Adrián Ben finishes fourth (3m 40.31s) in a slow, tactical 1500m race due to the heat, won by Portuguese runner Isaac Nader with a time of 3m 39.08s. Marta Serrano needs no references on the track. She paves her path in the 3000m steeplechase, fighting for victory until the last hurdle. She falls awkwardly. She cannot push off for the final sprint. She finishes fourth (9m 50.08s), and alive, while almost all competitors collapse to the scorching ground, on the brink of fainting and dehydration in the oppressive heat, as Christophe Ramírez, the medical officer of the championships, and his entire team quickly wrap their necks in cold scarves to lower their feverish temperatures.
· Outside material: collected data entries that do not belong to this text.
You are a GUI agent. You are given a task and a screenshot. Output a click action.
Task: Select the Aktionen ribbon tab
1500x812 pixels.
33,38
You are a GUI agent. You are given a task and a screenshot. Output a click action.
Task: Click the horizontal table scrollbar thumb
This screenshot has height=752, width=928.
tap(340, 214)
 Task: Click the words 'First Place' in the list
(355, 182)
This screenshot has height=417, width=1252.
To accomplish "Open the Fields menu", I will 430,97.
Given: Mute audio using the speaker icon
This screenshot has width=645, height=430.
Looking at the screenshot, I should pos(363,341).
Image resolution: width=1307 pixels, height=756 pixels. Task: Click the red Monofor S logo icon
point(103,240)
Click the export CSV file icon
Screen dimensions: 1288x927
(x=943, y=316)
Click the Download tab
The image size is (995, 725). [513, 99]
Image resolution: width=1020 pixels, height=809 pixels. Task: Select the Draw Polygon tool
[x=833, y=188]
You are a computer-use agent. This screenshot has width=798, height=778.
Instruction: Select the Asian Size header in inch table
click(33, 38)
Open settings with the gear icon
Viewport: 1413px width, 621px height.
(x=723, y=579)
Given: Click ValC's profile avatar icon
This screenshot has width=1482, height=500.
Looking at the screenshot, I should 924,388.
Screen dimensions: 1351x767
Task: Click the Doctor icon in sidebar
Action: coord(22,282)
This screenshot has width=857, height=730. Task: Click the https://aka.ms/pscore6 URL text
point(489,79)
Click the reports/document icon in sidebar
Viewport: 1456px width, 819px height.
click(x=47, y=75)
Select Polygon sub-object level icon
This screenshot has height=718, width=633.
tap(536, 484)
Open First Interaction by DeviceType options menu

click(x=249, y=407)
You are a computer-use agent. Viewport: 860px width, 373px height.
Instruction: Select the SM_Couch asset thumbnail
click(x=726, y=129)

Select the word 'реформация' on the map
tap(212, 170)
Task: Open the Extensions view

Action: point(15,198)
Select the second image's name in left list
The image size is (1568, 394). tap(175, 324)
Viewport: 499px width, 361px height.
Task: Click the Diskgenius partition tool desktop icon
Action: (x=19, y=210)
With this disturbing vision, at 21:10, still at 35 degrees, the 5000m competitors emerge, exhausted. Thierry Ndikumwenayo should win, starting with the best record (a magnificent 12m 47.67s), and he tries with a big change on the bell lap, but his lack of a strong finish in a slow race condemns him to third place (13m 45.38s). Close behind him, the lightning-fast Dutch runner Niels Laros (13m 44.45s), a middle-distance runner who on Thursday was one of the 13 pace-setters for Faith Kipyegon in her mile in Paris, strikes with his kick in the final curve, finishing strong as Swiss athlete Dominic Lobalu surpasses him at the line.
It approaches midnight as the podiums are set up in the center of the grass. Leonardo Fabbri, omnipotent and graceful, leads the Italian orchestra that passionately sings Fratelli d’Italia, their cheerful and lively anthem. In the stands, after the tumult is over, Spain responds with sobriety to the celebration. José Peiró, the technical director of the federation, analyzes the results seriously. “The sports evaluation cannot be good. We came here hoping to achieve a podium that we knew would be very difficult, but sixth place does not even come close to the objectives we had for this championship,” says Peiró, who generously rates the performance with a notable score, a seven out of ten. “Jaël has been wonderful, the records in the 4×100 and mixed relay have been broken. They have been absolutely stellar, yes, but in this competition, in particular, we are always a team, and we did not meet our goals as a team.”
Final Classification
1. Italy, 431.5 points. 2. Poland, 405.5. 3. Germany, 397. 4. Netherlands, 384.5. 5. Great Britain, 381. 6. Spain, 378. 7. France, 354.5. 8. Portugal, 300. 9. Sweden, 288.5. 10. Switzerland, 286. 11. Czech Republic, 283. 12. Greece, 253. 13. Hungary, 244.5. 14. Ukraine, 231. 15. Finland, 220.5. 16. Lithuania, 178.5.
The bottom three are relegated to the second division.